-- Opening Marker --
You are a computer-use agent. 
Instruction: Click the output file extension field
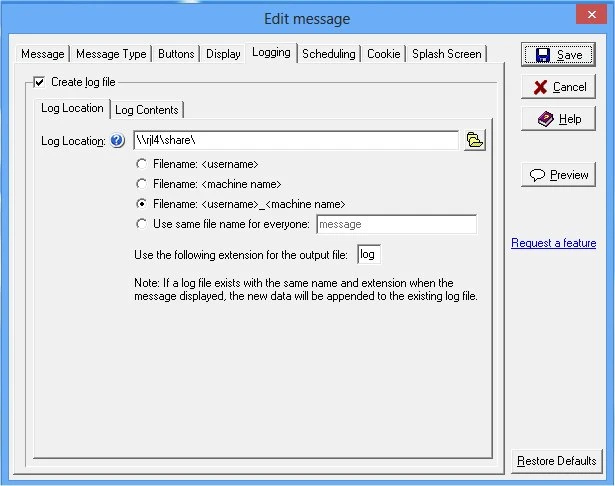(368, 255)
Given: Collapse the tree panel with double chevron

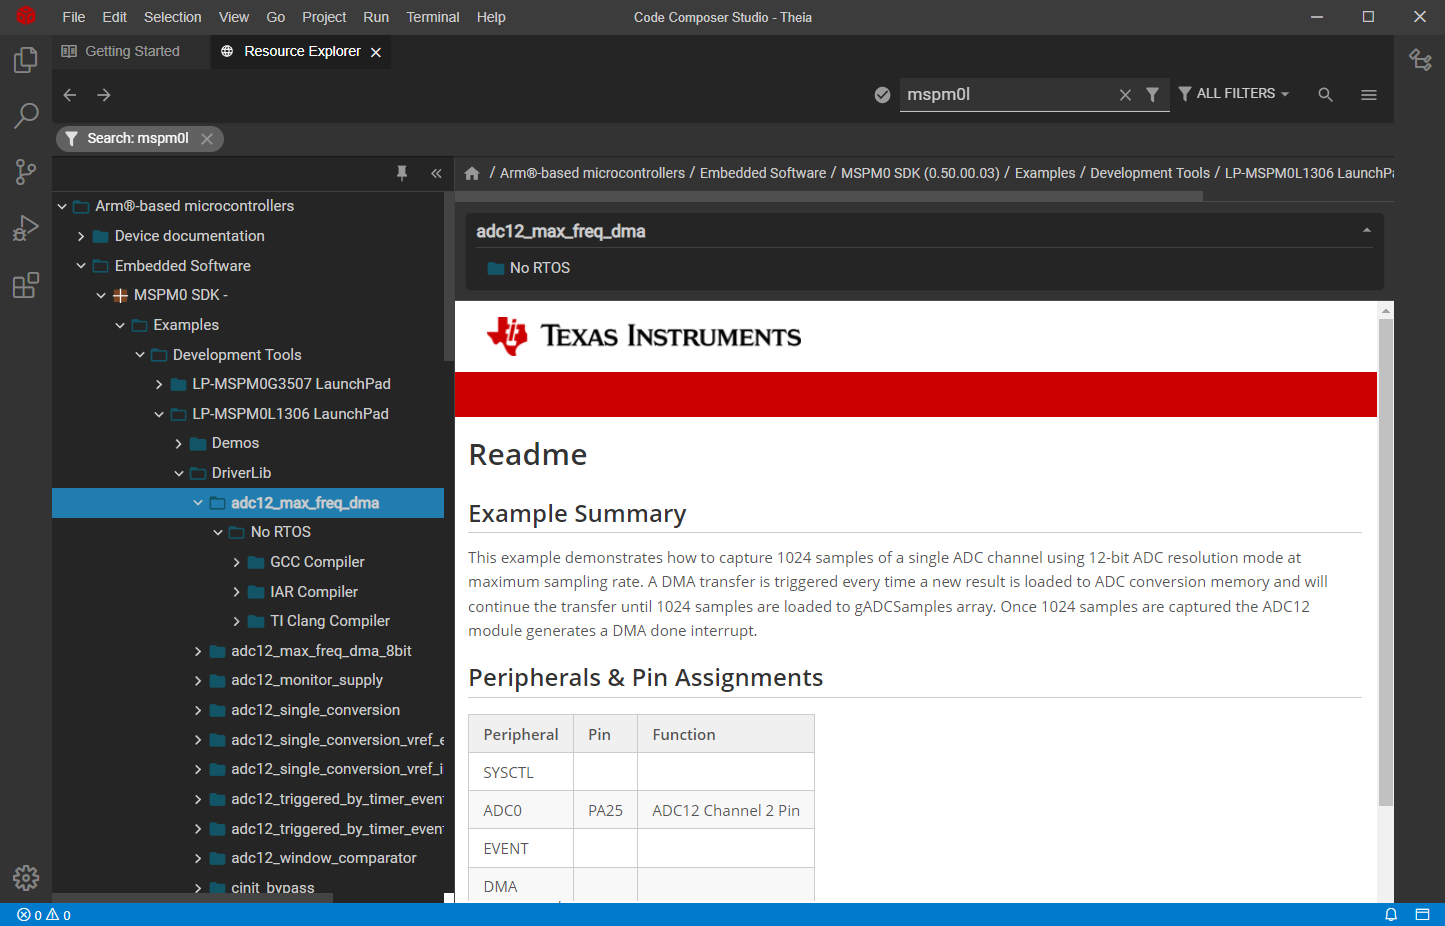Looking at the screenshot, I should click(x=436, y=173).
-- Closing Marker --
• Prompt
Write out again, exactly, each line from the one containing "Given: Collapse the" through the last line of the entries, and omit every picture.

• Solution for this problem
Given: Collapse the tree panel with double chevron

Looking at the screenshot, I should click(x=436, y=173).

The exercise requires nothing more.